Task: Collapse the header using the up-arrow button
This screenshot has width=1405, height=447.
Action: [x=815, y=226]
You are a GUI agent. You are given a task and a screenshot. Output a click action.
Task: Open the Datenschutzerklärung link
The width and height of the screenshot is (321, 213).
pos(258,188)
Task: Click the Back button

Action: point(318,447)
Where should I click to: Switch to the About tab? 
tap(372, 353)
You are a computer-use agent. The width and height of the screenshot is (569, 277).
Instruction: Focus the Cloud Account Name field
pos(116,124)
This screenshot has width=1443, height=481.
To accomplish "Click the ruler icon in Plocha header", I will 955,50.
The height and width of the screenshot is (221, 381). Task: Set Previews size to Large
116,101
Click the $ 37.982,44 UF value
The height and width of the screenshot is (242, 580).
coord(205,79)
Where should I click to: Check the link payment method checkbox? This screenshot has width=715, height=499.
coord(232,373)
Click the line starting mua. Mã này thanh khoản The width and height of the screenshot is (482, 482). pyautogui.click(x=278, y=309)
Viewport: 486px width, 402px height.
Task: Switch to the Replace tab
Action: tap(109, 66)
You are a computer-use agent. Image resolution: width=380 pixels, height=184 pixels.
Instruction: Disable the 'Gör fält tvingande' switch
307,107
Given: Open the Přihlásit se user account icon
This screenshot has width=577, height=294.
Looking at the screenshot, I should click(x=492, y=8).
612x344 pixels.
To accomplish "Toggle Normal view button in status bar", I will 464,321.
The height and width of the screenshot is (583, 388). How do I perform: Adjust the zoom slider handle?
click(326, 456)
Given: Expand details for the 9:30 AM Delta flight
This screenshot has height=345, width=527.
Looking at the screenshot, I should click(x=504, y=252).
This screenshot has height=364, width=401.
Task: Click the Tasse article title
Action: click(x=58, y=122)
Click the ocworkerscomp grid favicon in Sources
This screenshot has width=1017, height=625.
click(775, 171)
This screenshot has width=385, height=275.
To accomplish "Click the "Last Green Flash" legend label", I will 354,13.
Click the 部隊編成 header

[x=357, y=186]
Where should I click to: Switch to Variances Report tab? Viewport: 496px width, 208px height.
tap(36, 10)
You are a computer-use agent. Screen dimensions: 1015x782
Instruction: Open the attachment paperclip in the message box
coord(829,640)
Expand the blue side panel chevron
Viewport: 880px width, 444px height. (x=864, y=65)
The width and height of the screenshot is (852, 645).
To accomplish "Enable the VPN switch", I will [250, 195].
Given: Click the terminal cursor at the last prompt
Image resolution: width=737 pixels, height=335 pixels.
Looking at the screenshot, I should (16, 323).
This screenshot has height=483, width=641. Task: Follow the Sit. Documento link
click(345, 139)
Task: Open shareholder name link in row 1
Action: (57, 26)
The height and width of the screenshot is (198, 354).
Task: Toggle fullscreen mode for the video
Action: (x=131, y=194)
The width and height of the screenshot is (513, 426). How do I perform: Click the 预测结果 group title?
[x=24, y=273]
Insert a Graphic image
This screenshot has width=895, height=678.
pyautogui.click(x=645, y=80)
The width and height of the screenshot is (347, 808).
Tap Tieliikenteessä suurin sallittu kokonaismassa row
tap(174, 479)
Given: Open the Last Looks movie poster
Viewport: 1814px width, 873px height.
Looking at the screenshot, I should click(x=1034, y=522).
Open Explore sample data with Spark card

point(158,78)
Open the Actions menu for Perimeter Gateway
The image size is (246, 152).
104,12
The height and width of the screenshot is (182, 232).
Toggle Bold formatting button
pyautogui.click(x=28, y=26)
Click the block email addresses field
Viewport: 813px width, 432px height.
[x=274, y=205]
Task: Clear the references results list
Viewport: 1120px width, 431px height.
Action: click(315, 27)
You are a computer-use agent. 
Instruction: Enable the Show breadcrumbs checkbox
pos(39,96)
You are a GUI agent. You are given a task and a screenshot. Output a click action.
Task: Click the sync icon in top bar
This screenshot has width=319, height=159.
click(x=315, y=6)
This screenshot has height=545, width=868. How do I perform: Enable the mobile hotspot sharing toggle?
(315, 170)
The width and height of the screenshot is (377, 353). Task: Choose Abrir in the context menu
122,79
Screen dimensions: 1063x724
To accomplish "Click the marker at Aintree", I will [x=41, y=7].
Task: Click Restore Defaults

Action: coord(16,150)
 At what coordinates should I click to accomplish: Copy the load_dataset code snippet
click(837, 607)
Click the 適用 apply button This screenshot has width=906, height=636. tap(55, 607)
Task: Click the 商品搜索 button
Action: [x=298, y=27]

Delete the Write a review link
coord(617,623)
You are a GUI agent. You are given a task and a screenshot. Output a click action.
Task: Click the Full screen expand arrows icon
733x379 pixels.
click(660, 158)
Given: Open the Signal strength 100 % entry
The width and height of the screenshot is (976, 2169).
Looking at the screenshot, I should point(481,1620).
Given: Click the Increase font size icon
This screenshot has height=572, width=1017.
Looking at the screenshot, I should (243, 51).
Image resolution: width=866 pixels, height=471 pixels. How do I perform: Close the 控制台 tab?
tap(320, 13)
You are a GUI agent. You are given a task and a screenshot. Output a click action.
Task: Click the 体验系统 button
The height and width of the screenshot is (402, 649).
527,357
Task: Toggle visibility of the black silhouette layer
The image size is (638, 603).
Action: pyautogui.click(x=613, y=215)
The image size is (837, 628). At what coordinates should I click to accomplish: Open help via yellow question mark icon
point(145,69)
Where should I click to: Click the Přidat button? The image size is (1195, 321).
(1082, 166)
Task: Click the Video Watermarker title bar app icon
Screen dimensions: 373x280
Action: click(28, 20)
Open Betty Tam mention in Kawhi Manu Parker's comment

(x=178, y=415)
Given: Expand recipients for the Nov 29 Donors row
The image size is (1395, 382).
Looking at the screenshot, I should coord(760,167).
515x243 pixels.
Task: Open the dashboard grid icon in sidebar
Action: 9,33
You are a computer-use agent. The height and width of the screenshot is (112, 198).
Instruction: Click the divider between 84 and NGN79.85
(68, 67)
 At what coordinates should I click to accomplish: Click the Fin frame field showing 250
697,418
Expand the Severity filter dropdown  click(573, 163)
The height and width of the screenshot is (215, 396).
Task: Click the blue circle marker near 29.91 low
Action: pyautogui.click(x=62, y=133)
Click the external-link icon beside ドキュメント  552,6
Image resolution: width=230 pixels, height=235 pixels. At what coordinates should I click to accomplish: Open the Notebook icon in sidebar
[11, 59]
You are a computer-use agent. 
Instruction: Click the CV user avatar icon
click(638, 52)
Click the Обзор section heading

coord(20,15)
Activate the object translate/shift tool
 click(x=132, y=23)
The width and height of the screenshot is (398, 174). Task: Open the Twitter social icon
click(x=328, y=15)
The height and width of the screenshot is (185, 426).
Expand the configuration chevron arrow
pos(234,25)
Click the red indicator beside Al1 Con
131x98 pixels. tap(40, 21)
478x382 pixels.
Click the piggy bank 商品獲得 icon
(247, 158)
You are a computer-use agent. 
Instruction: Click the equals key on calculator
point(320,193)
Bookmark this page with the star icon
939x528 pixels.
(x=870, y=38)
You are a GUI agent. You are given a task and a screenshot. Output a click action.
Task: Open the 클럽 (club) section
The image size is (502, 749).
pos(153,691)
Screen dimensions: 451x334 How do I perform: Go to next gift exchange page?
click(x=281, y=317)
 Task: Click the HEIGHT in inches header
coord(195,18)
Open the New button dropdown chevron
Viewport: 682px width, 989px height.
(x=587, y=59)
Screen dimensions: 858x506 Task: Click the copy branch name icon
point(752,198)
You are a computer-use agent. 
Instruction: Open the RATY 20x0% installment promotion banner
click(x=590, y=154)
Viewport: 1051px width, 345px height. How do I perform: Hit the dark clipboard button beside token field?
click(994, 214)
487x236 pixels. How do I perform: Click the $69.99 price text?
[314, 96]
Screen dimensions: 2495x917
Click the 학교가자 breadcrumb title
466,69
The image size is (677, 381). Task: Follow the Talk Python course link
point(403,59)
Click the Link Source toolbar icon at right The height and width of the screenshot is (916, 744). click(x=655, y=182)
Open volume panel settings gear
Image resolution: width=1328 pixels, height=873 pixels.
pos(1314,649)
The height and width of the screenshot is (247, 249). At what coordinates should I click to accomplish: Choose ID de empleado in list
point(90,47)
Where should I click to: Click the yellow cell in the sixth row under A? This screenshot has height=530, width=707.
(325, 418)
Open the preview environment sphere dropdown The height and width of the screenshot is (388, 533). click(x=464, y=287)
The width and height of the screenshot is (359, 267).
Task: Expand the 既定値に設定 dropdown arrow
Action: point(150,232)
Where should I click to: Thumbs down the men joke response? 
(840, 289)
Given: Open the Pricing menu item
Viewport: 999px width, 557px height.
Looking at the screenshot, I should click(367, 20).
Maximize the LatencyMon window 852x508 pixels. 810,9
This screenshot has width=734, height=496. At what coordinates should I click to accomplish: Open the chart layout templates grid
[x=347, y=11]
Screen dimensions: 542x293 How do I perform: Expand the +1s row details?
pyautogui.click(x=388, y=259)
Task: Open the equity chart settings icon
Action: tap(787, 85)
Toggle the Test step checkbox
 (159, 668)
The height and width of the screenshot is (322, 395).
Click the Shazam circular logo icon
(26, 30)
__________________________________________________
WHAT THE TASK ASKS: Give exactly, and nothing besides, the lines from the one in which "The height and width of the screenshot is (322, 395)." occurs through the end of the records.

COMPLETED TASK:
The height and width of the screenshot is (322, 395).
Click the Shazam circular logo icon
(26, 30)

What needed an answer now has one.